**给定任务 A**
从下面的清单中逐字摘录从含有"Where should I"的那一行到含有"pyautogui.click(x=536, y=194)"的那一行（首尾两行均包括在内）。

从零开始学RISC：第五篇

译码 ID级 设计

提到译码级，那就得是译码器啊。纯组合逻辑，包你写到爽。

译码级还有什么？立即数移位也需要放在ID级，以减轻EX级的压力。

指令译码器 Decoder.sv

指令译码器为组合逻辑模块。我们需要哪些信号？

首先要把31位的指令分类：是RIBJSU的哪一种？之后，要根据分类，将寄存器地址拆分出来，准备送进同一级的寄存器堆来读取数据；要提取指令的funct3和funct7，以便在EX级告诉ALU“长的像的指令如何区分”；要根据指令类型，区分跳转类型和读取/写入类型，给后面的流水级进行处理；还要生成对应位的寄存器读信号，和分支指令判断信号，为后面处理数据冒险准备……要干的事情真不少。

一步一步全写上即可。推荐使用宏定义，大幅度提升可读性。

在模块内使用``ifdef DEBUG`配合上ASCII字符进行Debug是另一个小技巧。在综合时取消宏定义即可。

`include "include/defines.svh"

module Decoder (
    input  logic [31:0] instr,
    output logic [ 4:0] alu_op,
    // ALU 第一操作数来源
    output logic        is_auipc,
    // ALU 第二操作数来源
    output logic        alu_src,
    // 写使能
    output logic        dram_we,          // 高电平为写使能 低电平为读
    output logic        rf_we,
    // 写回数据来源
    output logic [ 1:0] wd_sel,
    // 分支相关
    output logic        is_branch_instr,
    output logic [ 2:0] branch_type,
    // 跳转相关
    output logic [ 1:0] jump_type,
    // 数据读取类型
    output logic [ 3:0] sl_type,
    // 源寄存器是否在使用
    output logic        rs1_used,
    output logic        rs2_used
);

    // 提取指令字段
    logic [6:0] opcode;
    logic [2:0] funct3;
    logic [6:0] funct7;

    always_comb begin
        opcode = instr[6:0];
        funct3 = instr[14:12];
        funct7 = instr[31:25];

    end

    // 跳转类型判断
    // assign jump_type = (opcode == `OPCODE_JAL) ?
    //     `JUMP_JAL : (opcode == `OPCODE_JALR) ? `JUMP_JALR : `JUMP_NOP;
    always_comb begin
        case (opcode)
            `OPCODE_JAL:  jump_type = `JUMP_JAL;
            `OPCODE_JALR: jump_type = `JUMP_JALR;
            default:      jump_type = `JUMP_NOP;
        endcase
    end

    // 源寄存器读取判断
    // 反向判断简化逻辑 记得去除ERROR
    // rs1：除了 LUI/AUIPC/JAL 之外都用到
    assign rs1_used = ~((opcode == `OPCODE_LUI) || (opcode == `OPCODE_AUIPC) ||
                        (opcode == `OPCODE_JAL) || (opcode == `OPCODE_ZERO));
    // // rs2：只有 R-type / B-type / S-type 用到
    assign rs2_used = (opcode == `OPCODE_RTYPE) || (opcode == `OPCODE_BTYPE) ||
        (opcode == `OPCODE_STYPE);


    // [HACK] Icarus Verilog 不支持 inside 语法糖 :(
    // assign rs1_used = !(opcode inside {
    //     `OPCODE_LUI,
    //     `OPCODE_AUIPC,
    //     `OPCODE_JAL
    // });
    // assign rs2_used = (opcode inside {
    //     `OPCODE_RTYPE,
    //     `OPCODE_BTYPE,
    //     `OPCODE_STYPE
    // });


    // 分支类型判断
    // 看funct3决定具体的分支类型
    // assign is_branch_instr = (opcode == `OPCODE_BTYPE);
    // assign branch_type = funct3;

    // ALU 第一操作数来源
    // 判断是否为 AUIPC 指令即可
    assign is_auipc = (opcode == `OPCODE_AUIPC);

    // ALU 第二操作数来源
    // verilog_format:off
    always_comb begin : alu_src_selection
        unique case (opcode)

**已存数据条目**
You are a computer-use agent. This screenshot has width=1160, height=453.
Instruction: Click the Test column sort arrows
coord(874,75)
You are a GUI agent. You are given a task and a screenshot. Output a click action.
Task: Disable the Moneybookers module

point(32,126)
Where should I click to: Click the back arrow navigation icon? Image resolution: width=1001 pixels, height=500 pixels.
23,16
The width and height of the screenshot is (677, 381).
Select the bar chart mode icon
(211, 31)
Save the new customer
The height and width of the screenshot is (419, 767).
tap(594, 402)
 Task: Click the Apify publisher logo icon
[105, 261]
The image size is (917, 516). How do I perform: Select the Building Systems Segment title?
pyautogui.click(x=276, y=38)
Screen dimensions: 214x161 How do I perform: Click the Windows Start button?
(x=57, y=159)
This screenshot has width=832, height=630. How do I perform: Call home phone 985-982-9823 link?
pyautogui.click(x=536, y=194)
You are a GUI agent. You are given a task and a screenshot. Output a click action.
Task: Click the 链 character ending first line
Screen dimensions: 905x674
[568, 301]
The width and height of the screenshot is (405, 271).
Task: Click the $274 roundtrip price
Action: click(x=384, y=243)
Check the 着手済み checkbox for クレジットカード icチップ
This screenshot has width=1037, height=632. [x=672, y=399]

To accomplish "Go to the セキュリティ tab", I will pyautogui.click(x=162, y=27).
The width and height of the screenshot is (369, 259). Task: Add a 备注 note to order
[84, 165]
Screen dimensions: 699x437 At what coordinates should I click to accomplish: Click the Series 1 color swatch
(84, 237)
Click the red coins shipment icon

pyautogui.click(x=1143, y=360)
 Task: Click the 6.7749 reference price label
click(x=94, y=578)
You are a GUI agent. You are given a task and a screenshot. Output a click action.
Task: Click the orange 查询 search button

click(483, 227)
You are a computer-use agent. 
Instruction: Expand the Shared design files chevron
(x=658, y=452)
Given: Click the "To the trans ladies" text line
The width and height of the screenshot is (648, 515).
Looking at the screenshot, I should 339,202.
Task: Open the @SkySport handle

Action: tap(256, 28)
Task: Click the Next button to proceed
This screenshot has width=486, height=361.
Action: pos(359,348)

**给定任务 B**
请把上文译码级设计文章中从"指令译码器为组合逻辑模块。我们需要哪些信号？"到"巧。在综合时取消宏定义即可。"（含首尾）的部分重新写出，并将其中的"可读性"更新为"可维护性"。

**完整回答 A**
Where should I click to: Click the back arrow navigation icon? Image resolution: width=1001 pixels, height=500 pixels.
23,16
The width and height of the screenshot is (677, 381).
Select the bar chart mode icon
(211, 31)
Save the new customer
The height and width of the screenshot is (419, 767).
tap(594, 402)
 Task: Click the Apify publisher logo icon
[105, 261]
The image size is (917, 516). How do I perform: Select the Building Systems Segment title?
pyautogui.click(x=276, y=38)
Screen dimensions: 214x161 How do I perform: Click the Windows Start button?
(x=57, y=159)
This screenshot has width=832, height=630. How do I perform: Call home phone 985-982-9823 link?
pyautogui.click(x=536, y=194)

**完整回答 B**
指令译码器为组合逻辑模块。我们需要哪些信号？

首先要把31位的指令分类：是RIBJSU的哪一种？之后，要根据分类，将寄存器地址拆分出来，准备送进同一级的寄存器堆来读取数据；要提取指令的funct3和funct7，以便在EX级告诉ALU“长的像的指令如何区分”；要根据指令类型，区分跳转类型和读取/写入类型，给后面的流水级进行处理；还要生成对应位的寄存器读信号，和分支指令判断信号，为后面处理数据冒险准备……要干的事情真不少。

一步一步全写上即可。推荐使用宏定义，大幅度提升可维护性。

在模块内使用``ifdef DEBUG`配合上ASCII字符进行Debug是另一个小技巧。在综合时取消宏定义即可。